What the task asks:
Work out how many lines in this listing hold the word "settings", and give the number with nothing added.

Record excerpts:
- - - -

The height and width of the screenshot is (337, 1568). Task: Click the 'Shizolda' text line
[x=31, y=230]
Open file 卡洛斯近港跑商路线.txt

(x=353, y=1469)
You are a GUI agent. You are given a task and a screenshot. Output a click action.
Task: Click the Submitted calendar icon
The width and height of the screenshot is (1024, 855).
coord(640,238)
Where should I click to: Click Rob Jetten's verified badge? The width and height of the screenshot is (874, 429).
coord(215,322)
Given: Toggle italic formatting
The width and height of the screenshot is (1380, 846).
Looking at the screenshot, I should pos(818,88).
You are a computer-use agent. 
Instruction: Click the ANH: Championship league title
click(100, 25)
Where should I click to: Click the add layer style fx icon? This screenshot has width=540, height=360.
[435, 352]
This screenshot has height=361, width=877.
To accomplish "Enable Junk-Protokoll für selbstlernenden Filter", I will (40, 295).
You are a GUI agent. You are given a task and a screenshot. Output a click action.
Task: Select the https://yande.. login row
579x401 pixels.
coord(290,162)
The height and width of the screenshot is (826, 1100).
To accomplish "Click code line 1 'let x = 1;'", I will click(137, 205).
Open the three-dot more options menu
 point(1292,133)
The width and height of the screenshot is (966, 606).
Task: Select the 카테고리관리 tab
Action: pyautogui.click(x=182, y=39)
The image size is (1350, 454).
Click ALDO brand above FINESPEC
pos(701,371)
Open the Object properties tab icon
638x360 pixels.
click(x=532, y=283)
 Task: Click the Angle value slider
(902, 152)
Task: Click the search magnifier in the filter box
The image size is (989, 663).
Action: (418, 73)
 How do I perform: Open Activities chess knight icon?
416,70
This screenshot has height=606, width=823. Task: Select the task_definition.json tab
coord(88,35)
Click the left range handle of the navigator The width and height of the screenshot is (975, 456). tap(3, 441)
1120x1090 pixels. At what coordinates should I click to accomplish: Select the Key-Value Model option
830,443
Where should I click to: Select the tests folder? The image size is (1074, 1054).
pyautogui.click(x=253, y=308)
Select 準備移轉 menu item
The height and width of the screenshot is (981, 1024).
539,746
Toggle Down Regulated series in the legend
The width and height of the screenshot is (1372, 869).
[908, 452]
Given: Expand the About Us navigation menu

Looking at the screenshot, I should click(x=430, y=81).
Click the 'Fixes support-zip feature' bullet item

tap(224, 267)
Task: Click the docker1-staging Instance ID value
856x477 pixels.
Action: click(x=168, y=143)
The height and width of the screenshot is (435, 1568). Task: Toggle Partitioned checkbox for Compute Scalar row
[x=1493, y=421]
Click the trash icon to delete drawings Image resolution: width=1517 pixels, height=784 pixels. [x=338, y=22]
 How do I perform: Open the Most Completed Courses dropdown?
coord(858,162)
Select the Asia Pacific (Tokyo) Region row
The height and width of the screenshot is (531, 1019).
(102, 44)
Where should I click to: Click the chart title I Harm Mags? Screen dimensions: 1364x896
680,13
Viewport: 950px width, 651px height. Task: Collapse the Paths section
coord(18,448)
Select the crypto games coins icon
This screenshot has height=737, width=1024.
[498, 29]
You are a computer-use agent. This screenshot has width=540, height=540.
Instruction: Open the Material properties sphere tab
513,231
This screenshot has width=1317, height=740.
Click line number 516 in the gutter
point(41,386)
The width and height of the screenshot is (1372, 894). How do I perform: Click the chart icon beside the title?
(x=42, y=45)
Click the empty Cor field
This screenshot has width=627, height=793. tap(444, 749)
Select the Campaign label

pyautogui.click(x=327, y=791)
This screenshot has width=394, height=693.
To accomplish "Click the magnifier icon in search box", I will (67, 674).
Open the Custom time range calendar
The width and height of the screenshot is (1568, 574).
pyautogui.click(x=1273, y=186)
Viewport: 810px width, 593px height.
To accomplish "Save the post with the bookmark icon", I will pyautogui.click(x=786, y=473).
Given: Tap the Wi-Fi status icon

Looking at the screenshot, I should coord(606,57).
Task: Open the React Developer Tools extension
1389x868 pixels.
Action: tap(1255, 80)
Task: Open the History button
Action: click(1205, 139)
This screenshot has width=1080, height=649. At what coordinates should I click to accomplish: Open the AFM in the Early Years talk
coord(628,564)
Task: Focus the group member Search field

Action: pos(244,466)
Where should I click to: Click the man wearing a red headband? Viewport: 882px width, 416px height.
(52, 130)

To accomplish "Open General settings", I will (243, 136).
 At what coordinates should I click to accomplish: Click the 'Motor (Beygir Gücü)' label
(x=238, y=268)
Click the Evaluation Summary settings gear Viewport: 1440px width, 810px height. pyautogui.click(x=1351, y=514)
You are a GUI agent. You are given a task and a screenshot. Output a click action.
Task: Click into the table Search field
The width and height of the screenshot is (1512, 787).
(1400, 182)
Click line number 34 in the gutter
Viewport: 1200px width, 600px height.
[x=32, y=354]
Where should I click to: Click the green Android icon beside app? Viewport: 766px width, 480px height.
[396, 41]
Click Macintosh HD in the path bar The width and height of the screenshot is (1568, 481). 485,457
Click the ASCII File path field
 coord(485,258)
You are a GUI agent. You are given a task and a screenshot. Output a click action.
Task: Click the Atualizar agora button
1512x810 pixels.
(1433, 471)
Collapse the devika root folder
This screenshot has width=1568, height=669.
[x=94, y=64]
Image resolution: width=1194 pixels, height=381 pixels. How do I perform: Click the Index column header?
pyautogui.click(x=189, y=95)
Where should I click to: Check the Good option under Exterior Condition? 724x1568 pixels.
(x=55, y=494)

- - - -

Exercise response:
2